*ACTIONS TO TAKE:*
A) Write out the passage of the aquarium sale thread between "# FS/FT: Giant" and "their own way.", inclusive.
B) Answer these questions from the aquarium sale thread:
(i) What is the asking price for the Emerald Giant Corydoras?
(ii) At which location is pick up offered?
(iii) What wattage range of heaters does the seller want in trade?
C) Name every plant that the aquarium sale thread lists under what the seller needs for trades.

*TEXT SEGMENT:*
— start —

# FS/FT: Giant corydoras, Red Cherry shrimp, female Bettas



## Livyding (Feb 6, 2013)

Two Female Bettas: Not as flashy as the males, but still pretty in their own way.

If you want to have them together, please put them in a good sized tank with at least four more to make a sorority (and hiding places in case someone gets aggressive). With just these two together the big one picks on the smaller one. 
$5 for both










1 Emerald Giant Corydoras (Brochis Splendens). This is an adult.. about 3 inches. $5 









Red cherry shrimp (Neocaridina heteropoda)







$10 for ten or $50 for a hundred

Your choice of juveniles or adults, and I'll make sure you get at least a few confirmed females (with yellow saddles showing ovaries) plus I always throw in a few extras to be nice.

This species of shrimp is breed-able in freshwater, but if you want the shrimplets to make it, don't keep them with any predatory fish.
The juveniles are more transparent like the males. but will be just as nice as the females in the pictures when they are full grown.

They are excellent as a clean up crew in a peaceful community tank, great for eating algae in a planted tank, and also for keeping eggs clean of fungus if you are a fish breeder.

FOR TRADES I NEED:

KEYHOLE CICHLID
ANY DWARF CICHLID
HATCHETFISH (silver or marble)
KUHLI LOACHES
CRYSTAL BLACK/RED SHRIMP
TIGER SHRIMP
SUPER RED or CALICO BRISTLENOSE, 
DWARF CLOWN PLECO (or other hyprancistrus species)
WHIPTAIL CATFISH
AXOLOTL

ANUBIAS
DWARF HAIRGRASS
CORKSCREW VALS

OR TELL ME WHAT YOU'VE GOT! I'm interested in peaceful community fish for the most part.

PM or text seven seven eight two three eight zero seven six one... No calls before 8 pm please.

Pick up only in Abbotsford at Clearbrook and Old Yale.

I CANNOT DELIVER, OR SHIP. Thanks for your interest.


----------



## Livyding (Feb 6, 2013)

For trade I need small heaters (50 - 150 watt) and a tank over 50G


----------



## Livyding (Feb 6, 2013)

bump - added ramshorns - still lots of cherry shrimp. I could do a discount if you buy like 100+. Lots of nice plecos ready to go.. a couple long finned ones well over an inch.


----------



## Livyding (Feb 6, 2013)

Bump bump bump


----------



## gklaw (May 31, 2010)

Could trade heater for a couple of L144. But Abbotsford is a long way from Coquitlam


----------



## rhennessey (Jul 25, 2014)

interested in long finned L144's do you still have any?


----------



## Livyding (Feb 6, 2013)

PMs sent!


----------



## Grandwitch (Jan 30, 2013)

I am interested in BN's and Snails. Please contact me. Call or text, 604-791:3087
Thanks


----------



## Livyding (Feb 6, 2013)

— end —

*GIVEN RECORDS:*
— start —

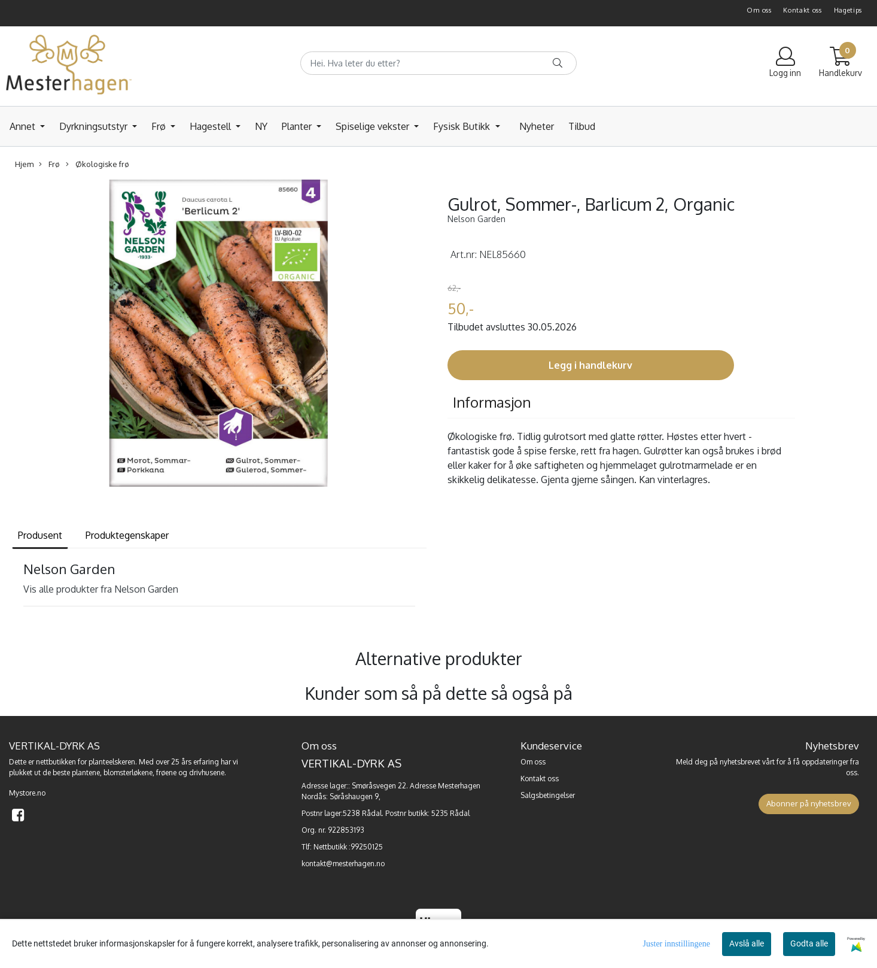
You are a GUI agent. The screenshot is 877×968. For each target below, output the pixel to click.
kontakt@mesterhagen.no (343, 863)
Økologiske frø (97, 164)
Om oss (759, 10)
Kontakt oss (802, 10)
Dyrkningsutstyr (94, 126)
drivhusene (206, 772)
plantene (86, 772)
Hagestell (211, 126)
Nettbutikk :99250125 (348, 846)
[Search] (438, 63)
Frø (159, 126)
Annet (24, 126)
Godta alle (809, 943)
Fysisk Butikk (462, 126)
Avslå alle (746, 943)
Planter (298, 126)
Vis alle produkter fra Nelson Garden (100, 589)
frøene (166, 772)
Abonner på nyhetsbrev (808, 803)
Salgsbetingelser (547, 795)
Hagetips (848, 10)
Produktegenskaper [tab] (127, 535)
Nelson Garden (476, 219)
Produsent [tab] (40, 535)
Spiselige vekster (374, 126)
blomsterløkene (128, 772)
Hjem (24, 164)
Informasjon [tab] (492, 402)
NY (261, 126)
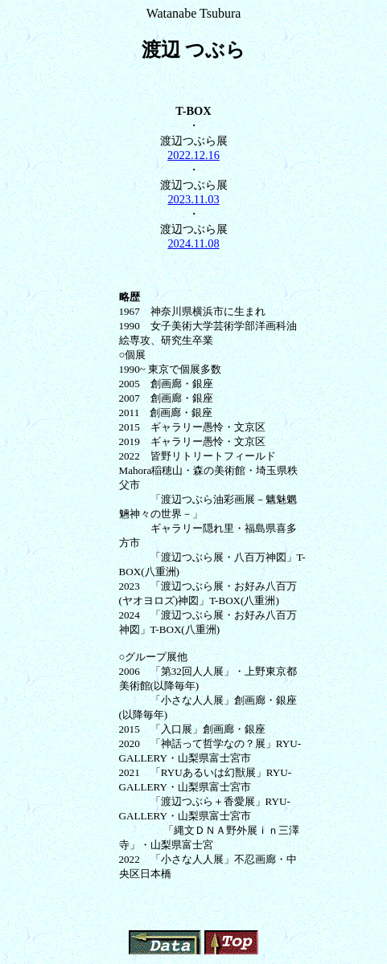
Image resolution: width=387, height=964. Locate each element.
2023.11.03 (193, 199)
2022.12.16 (193, 155)
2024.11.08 (193, 243)
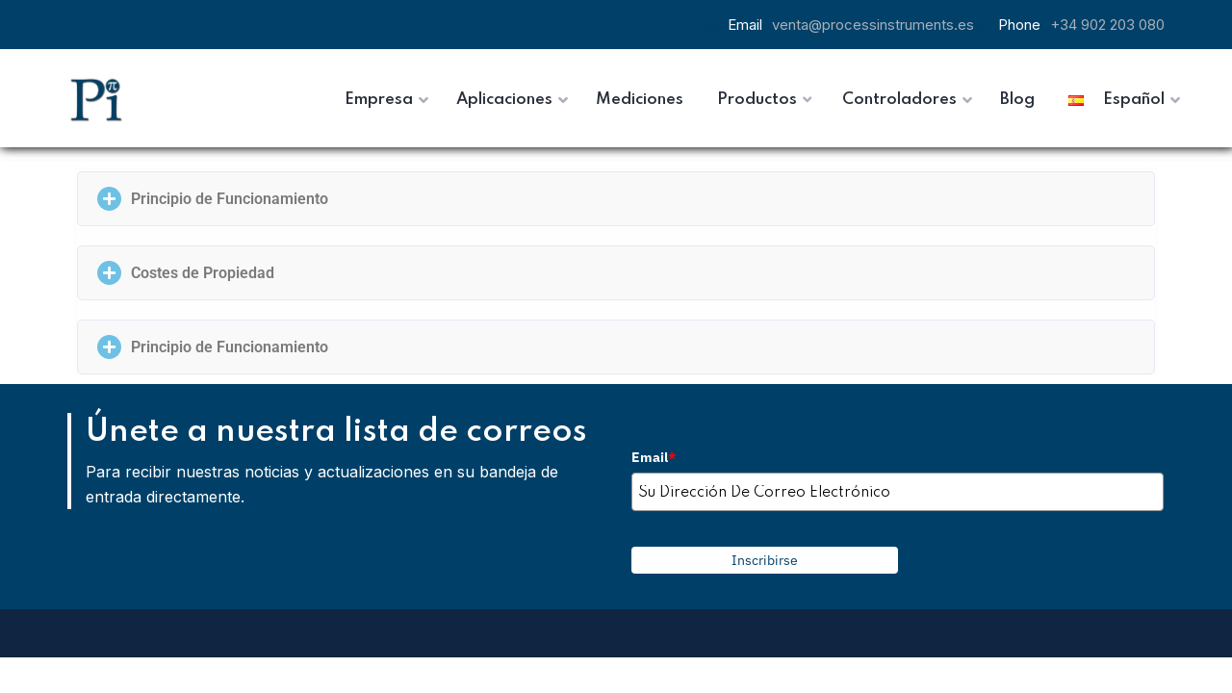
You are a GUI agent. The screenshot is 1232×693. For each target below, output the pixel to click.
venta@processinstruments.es (873, 24)
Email (653, 457)
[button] (616, 198)
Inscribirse (765, 560)
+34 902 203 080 (1107, 24)
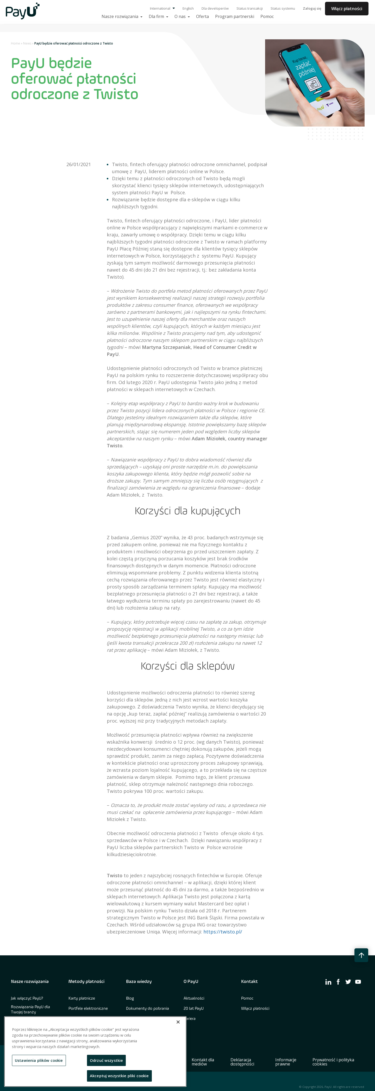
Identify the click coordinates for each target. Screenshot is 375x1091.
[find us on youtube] (358, 982)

— end —

*FINAL ANSWERS:*
A)
# FS/FT: Giant corydoras, Red Cherry shrimp, female Bettas



## Livyding (Feb 6, 2013)

Two Female Bettas: Not as flashy as the males, but still pretty in their own way.

B)
(i) $5
(ii) Abbotsford, at Clearbrook and Old Yale
(iii) 50 - 150 watt

C) Anubias, dwarf hairgrass, corkscrew vals